Your objective ▸ Report the count of lines containing the word "dropdown" in the entries below, and nothing more.

Top of Source data

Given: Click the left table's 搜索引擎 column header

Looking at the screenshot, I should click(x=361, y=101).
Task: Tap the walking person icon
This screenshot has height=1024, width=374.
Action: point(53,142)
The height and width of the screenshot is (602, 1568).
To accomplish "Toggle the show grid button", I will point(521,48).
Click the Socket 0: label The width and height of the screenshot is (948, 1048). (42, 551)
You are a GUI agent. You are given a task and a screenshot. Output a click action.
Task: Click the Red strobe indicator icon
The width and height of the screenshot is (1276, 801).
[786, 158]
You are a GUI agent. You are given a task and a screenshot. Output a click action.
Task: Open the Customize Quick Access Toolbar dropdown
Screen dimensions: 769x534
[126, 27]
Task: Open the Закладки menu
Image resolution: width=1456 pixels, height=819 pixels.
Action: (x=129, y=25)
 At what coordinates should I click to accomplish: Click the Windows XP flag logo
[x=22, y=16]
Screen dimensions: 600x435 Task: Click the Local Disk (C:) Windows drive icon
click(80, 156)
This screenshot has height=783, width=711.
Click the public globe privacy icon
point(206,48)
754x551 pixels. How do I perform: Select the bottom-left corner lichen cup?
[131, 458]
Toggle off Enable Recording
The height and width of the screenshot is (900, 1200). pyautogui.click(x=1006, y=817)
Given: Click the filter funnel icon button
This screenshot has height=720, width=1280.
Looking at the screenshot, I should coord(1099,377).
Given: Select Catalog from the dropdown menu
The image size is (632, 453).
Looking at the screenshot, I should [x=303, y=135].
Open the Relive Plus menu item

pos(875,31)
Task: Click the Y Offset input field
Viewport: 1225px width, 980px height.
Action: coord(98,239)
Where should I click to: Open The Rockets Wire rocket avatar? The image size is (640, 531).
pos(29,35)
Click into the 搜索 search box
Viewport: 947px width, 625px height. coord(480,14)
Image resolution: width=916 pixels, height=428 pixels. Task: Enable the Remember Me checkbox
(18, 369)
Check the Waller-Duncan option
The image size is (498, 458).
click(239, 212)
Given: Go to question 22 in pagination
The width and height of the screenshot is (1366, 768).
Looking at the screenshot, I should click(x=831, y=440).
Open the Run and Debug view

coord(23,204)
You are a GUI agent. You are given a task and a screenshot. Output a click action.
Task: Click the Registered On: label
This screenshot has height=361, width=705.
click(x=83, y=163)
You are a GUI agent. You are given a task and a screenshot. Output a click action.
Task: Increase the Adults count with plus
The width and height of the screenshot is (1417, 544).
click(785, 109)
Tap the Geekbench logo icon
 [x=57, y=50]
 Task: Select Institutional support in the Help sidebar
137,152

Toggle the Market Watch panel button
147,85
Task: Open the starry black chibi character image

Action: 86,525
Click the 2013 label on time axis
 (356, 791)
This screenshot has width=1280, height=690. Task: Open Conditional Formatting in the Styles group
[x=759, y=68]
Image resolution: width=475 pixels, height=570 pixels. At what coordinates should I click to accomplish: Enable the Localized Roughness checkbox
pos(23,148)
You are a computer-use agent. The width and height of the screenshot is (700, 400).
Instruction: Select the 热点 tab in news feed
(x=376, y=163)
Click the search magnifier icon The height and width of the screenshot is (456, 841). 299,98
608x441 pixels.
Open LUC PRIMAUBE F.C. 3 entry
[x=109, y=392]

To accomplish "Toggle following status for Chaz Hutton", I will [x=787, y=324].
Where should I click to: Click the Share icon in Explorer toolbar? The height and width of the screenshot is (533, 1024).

Bottom of Source data

Response to this exercise ▸ 2